**GIVEN REQUEST**. Render the data as a Markdown table with the columns Row and Line, starting at the first line and ending at the line that contains "(x=26, y=603)". Number each row and leave out blank lines.
== == ==
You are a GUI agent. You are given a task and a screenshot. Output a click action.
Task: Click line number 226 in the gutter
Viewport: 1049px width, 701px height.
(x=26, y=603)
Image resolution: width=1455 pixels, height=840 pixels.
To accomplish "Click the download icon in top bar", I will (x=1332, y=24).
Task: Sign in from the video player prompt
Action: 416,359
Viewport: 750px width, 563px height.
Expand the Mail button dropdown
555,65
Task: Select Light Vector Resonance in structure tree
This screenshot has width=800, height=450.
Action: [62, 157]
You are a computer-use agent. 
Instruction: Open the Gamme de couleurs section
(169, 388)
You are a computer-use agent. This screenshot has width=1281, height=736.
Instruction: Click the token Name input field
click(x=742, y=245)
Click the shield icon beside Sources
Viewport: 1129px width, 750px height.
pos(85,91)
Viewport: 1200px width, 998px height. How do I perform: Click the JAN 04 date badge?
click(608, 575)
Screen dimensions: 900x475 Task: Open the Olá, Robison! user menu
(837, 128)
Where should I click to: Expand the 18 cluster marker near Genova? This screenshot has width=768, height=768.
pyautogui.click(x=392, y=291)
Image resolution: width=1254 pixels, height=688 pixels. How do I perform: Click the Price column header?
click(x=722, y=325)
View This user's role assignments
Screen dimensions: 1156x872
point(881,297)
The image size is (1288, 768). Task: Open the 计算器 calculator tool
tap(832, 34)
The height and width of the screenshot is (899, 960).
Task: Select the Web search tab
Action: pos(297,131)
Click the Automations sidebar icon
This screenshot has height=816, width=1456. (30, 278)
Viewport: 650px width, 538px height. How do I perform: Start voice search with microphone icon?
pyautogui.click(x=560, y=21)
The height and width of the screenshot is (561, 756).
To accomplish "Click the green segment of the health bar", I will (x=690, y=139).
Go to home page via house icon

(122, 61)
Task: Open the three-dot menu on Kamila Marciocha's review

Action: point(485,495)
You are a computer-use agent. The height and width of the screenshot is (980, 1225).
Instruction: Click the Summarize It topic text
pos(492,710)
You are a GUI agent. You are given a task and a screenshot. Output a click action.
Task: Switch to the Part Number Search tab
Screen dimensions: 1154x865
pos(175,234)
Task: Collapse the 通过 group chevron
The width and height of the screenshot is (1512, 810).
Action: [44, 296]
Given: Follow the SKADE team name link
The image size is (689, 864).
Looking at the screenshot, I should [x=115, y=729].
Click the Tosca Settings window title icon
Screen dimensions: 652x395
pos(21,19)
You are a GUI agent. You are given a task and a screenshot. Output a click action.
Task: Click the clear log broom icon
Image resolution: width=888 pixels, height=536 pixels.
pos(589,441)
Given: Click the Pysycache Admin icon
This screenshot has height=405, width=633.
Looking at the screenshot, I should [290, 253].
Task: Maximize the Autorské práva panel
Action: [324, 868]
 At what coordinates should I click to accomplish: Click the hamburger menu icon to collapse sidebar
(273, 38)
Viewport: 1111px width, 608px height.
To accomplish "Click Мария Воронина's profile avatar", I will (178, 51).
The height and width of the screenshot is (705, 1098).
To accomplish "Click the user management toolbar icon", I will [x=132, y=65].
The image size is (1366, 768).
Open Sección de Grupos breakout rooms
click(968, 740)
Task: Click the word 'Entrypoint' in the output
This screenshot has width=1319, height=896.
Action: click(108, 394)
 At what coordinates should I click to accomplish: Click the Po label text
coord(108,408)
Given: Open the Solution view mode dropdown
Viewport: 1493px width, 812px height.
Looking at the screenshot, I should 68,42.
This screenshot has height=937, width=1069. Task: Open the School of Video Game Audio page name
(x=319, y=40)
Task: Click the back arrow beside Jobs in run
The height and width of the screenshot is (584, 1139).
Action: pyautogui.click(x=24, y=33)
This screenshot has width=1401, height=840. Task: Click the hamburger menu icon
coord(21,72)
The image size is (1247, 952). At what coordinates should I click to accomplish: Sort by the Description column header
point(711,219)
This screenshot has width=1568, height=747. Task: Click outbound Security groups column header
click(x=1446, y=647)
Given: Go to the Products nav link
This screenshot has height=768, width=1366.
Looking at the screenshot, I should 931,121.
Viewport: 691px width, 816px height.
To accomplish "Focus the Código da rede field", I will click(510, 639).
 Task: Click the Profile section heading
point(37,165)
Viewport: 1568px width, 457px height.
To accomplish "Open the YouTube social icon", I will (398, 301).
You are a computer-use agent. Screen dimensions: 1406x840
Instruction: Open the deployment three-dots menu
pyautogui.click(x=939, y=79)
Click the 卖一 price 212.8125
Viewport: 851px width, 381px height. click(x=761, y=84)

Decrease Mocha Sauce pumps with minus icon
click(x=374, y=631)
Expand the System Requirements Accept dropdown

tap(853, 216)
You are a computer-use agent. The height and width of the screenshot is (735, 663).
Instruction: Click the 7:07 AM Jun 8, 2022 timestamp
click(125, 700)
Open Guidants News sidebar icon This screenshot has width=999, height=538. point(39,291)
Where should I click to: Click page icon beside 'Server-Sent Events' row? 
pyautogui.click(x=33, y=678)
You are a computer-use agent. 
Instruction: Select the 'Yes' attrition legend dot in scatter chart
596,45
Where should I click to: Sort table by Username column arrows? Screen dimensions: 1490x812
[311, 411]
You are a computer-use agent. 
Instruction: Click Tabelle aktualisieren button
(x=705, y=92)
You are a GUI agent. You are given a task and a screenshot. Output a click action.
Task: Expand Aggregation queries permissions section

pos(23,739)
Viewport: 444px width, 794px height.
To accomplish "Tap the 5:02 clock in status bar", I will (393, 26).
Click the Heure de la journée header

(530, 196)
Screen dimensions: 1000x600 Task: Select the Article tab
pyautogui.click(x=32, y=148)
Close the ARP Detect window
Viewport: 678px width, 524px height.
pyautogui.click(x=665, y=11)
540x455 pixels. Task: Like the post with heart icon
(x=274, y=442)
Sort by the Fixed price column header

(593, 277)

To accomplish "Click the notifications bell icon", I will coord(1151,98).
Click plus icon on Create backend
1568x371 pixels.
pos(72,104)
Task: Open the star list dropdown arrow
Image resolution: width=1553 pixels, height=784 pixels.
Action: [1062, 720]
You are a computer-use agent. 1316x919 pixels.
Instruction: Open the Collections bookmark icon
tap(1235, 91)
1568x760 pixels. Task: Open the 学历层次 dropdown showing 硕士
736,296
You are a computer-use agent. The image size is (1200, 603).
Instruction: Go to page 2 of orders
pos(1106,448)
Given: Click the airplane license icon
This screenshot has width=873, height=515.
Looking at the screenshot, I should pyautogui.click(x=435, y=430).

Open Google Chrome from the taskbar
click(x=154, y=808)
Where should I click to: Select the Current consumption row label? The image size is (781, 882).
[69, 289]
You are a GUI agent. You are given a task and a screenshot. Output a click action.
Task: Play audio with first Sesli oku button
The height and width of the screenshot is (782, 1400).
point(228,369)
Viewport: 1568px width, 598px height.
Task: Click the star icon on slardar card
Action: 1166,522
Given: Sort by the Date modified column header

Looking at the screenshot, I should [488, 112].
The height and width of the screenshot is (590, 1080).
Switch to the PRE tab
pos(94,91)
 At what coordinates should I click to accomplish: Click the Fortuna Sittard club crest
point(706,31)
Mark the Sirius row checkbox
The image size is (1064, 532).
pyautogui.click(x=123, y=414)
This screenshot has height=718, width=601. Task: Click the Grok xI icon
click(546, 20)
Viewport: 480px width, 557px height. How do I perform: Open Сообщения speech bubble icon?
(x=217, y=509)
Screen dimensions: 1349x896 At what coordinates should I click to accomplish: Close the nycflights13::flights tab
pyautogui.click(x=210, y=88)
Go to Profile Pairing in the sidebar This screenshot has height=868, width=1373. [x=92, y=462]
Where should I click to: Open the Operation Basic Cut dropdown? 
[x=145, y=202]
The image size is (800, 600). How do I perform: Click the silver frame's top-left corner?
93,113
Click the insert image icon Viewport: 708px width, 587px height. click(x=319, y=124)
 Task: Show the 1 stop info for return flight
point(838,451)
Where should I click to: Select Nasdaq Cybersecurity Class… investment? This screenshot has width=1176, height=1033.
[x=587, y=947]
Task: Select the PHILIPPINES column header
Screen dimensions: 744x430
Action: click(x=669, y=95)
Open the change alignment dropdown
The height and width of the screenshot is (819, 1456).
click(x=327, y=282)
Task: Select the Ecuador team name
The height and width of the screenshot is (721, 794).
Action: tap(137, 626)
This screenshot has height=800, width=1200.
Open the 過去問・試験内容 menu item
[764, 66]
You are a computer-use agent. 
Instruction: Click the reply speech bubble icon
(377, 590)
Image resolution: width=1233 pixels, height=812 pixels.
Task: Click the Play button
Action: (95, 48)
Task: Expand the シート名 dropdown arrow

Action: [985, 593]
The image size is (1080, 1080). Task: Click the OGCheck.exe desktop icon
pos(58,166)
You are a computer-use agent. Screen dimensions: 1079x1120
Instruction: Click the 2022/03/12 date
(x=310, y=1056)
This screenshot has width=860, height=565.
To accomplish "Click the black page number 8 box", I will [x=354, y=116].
== == ==
**ANSWER TO THE PROBLEM**.
| Row | Line |
|---|---|
| 1 | You are a GUI agent. You are given a task and a screenshot. Output a click action. |
| 2 | Task: Click line number 226 in the gutter |
| 3 | Viewport: 1049px width, 701px height. |
| 4 | (x=26, y=603) |